İnanç sistemleri arasındaki etkileşimde insanlar; yükselen, yaygınlaşan inanç sistemine doğru yönelirler. Bu yönelmenin sonucunda bir inanç sistemi içinde davanın gerçek benimseyicileri yanında, menfaatçiler, benciller, gösteriş hastaları, ajan ve provokatörler de yer almak isterler. Menfaatçiler, hastalar ve ajanlar birer ayrık otu gibi inancın gerçek, samimi benimseyicilerini sararak zehirleyebilirler. Bir inancın samimi savunucuları, bir örümceğin tuzağına yakalanan av durumuna düşebilirler. İşte Allah, böyle bir durumda İslam davasına iman ettiklerini söyleyenleri imtihan ederek; samimi olanlarla, olmayanları, sebat edenlerle etmeyenleri birbirinden ayırır (3 âli İmran, 186). Allah bu imtihanı, bazen nimetleri kısarak, bazen da nimetleri bollaştırarak yapmaktadır ( 3). 

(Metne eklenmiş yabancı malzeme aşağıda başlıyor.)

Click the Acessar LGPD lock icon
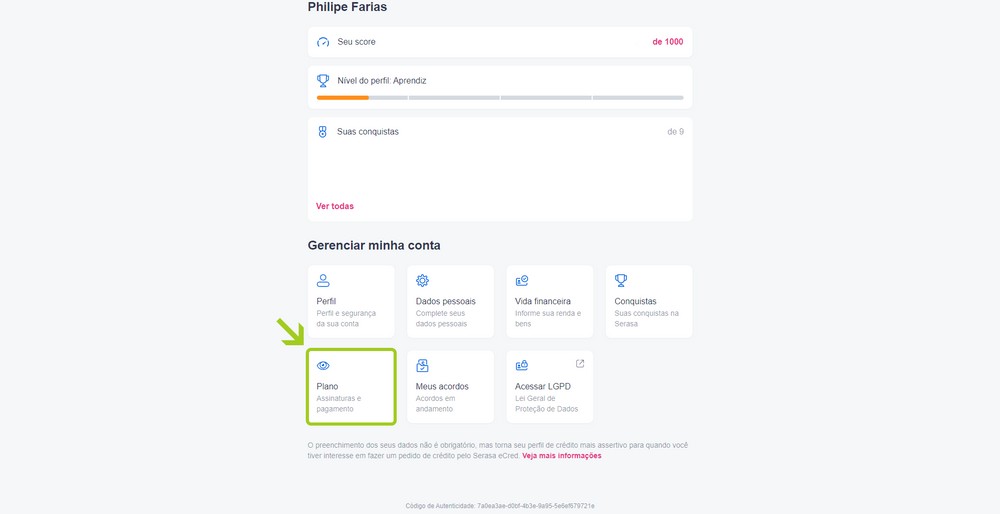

İslam tarihindeki Bedir savaşını, ne Müslümanlar ne de müşrikler arzu ediyordu. Allah; her iki tarafı, istemedikleri halde Bedir de buluşturmuştur. (8 Enfal, 43-46). Müslümanların 300 müşriklerin 900 kişilik kuvveti karşı karşıya geldiğinde; münafıklarla, kalbinde hastalık bulunanlar, korkmuşlar, paniğe kapılmışlardır. Bu Müslümanları dinleri aldattı diyebilmişlerdir (8 Enfal 49) Müslümanlar Bedir deki imtihandan arınarak çıkmışlar ve böylelikle Müslümanlar, güç ve kuvvetin sayısal çoğunlukta olmadığını görmüşler ve öğrenmişlerdir. Allah, böyle dönemlerde Müslümanları imtihan ederek arındırmakta arındırarak da kuvvetlendirmektedir. Belki bugünkü duruma tekabül eden en güzel örnek, İslam tarihindeki kazanılıp-kaybedilmiş Uhud savaşıdır. Halit Bin Velid in 200 kişilik süvari birliğinin beklediğini göre göre, Hz. Peygamber in açık, kesin emrini bile bile okçuların görev yerlerini, ganimet için terk etmeleri, zaferi mağlubiyete dönüştürmüştür, Uhud un İkinci evresi. o gün geçidin karşı tarafında savaşa iştirak etmeyen Halit bin Velid in 200 kişilik süvari birliğini, Müslümanlar nasıl görememişlerse; bugün de Müslümanlar uluslararası sistemi ve onun yerli işbirlikçilerini öyle görememektedirler. Hükümet olmakla, cemaat olarak büyümekle veya Müslüman iş adamlarının kuvvetlenmesi ile mücadelenin kazanıldığı zannedilmiştir. 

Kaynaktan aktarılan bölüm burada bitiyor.